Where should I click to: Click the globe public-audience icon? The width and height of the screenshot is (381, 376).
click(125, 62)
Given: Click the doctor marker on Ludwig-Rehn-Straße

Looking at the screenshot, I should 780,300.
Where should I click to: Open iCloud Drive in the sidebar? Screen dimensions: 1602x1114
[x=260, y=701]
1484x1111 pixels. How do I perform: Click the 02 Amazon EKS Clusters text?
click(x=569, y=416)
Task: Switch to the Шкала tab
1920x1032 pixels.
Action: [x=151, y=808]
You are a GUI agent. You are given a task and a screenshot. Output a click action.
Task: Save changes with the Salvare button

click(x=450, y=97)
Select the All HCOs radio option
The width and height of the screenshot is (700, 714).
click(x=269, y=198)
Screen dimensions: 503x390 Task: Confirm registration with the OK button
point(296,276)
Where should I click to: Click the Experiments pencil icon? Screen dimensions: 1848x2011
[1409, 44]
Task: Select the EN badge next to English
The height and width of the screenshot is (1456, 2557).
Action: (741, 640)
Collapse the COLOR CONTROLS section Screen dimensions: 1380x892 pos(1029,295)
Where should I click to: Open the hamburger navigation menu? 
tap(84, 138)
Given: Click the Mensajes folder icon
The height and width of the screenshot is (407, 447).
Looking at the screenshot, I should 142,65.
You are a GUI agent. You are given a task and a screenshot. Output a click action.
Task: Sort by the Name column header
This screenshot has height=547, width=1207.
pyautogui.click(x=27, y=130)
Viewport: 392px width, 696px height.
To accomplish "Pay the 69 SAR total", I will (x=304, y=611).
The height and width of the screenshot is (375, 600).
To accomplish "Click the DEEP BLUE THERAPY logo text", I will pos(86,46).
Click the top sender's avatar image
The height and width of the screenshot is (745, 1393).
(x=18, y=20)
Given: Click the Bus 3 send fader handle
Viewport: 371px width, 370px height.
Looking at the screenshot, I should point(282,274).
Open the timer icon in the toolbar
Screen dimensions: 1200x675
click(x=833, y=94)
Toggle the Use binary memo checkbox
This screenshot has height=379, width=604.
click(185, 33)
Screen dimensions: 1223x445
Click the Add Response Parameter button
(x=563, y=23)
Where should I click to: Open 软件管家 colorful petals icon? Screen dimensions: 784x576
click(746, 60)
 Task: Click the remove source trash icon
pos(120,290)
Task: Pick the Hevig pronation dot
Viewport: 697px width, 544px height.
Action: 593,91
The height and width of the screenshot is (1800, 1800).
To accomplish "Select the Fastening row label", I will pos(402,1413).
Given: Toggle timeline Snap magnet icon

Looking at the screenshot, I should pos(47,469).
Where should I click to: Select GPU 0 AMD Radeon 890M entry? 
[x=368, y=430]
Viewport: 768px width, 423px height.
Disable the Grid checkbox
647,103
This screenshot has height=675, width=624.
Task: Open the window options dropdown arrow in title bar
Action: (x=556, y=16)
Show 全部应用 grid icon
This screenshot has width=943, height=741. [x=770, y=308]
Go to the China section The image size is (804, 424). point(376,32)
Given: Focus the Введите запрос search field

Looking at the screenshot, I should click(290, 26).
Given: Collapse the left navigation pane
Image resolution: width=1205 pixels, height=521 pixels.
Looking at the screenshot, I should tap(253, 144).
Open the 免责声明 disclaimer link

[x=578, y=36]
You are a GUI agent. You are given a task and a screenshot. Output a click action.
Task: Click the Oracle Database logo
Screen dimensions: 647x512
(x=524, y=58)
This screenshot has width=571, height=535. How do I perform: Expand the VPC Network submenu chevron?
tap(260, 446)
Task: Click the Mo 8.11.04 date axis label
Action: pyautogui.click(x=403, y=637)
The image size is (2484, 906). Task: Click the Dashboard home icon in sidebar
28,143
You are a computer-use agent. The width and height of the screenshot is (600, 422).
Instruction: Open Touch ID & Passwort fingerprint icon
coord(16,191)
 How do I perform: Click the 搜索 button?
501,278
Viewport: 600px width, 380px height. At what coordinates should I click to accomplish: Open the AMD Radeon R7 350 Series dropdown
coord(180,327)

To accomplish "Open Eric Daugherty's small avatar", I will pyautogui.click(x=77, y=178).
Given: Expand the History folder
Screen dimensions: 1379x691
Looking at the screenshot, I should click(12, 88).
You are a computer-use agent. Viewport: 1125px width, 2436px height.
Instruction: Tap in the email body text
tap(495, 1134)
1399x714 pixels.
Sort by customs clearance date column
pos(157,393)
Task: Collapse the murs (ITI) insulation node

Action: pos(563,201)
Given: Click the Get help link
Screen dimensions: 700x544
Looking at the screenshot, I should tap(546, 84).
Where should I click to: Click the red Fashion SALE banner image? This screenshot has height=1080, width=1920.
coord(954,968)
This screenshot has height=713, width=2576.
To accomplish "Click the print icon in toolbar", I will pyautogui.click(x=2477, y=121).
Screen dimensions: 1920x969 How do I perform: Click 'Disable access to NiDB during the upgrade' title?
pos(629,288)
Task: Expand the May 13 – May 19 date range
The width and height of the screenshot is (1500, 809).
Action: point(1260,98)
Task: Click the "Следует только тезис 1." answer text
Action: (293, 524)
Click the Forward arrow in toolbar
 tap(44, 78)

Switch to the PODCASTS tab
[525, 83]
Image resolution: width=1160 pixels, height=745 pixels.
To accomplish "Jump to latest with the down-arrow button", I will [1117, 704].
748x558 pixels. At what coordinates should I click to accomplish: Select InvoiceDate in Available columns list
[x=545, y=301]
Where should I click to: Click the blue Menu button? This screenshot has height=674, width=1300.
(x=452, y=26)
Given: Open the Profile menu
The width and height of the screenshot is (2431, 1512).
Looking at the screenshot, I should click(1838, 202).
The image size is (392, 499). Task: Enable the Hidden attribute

* _ASSIGNMENT_
Lines from the start of the material above through the line containing "Select the All HCOs radio option" are to be duplicated exactly, and only those.

* _ANSWER BOX_
Where should I click to: Click the globe public-audience icon? The width and height of the screenshot is (381, 376).
click(125, 62)
Given: Click the doctor marker on Ludwig-Rehn-Straße

Looking at the screenshot, I should 780,300.
Where should I click to: Open iCloud Drive in the sidebar? Screen dimensions: 1602x1114
[x=260, y=701]
1484x1111 pixels. How do I perform: Click the 02 Amazon EKS Clusters text?
click(x=569, y=416)
Task: Switch to the Шкала tab
1920x1032 pixels.
Action: [x=151, y=808]
You are a GUI agent. You are given a task and a screenshot. Output a click action.
Task: Save changes with the Salvare button

click(x=450, y=97)
Select the All HCOs radio option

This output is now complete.